TASK GOAL » Filter the entries, keeping every line with the string "camera".

START RECORDS FOR THIS EXERCISE

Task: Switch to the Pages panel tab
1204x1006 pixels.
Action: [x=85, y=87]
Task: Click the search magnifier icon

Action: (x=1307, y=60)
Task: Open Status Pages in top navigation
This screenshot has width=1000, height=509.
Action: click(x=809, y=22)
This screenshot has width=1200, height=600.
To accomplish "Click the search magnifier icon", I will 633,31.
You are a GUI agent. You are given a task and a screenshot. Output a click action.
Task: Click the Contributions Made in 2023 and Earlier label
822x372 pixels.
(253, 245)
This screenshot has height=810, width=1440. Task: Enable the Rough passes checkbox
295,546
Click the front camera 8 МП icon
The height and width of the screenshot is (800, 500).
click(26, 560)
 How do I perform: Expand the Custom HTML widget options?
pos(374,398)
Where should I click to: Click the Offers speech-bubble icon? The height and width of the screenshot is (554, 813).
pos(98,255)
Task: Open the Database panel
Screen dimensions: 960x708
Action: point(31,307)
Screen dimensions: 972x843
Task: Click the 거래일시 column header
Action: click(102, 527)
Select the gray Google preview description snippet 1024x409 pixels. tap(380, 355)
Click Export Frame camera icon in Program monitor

END RECORDS FOR THIS EXERCISE

PROBLEM SOLUTION »
Click the front camera 8 МП icon
Click Export Frame camera icon in Program monitor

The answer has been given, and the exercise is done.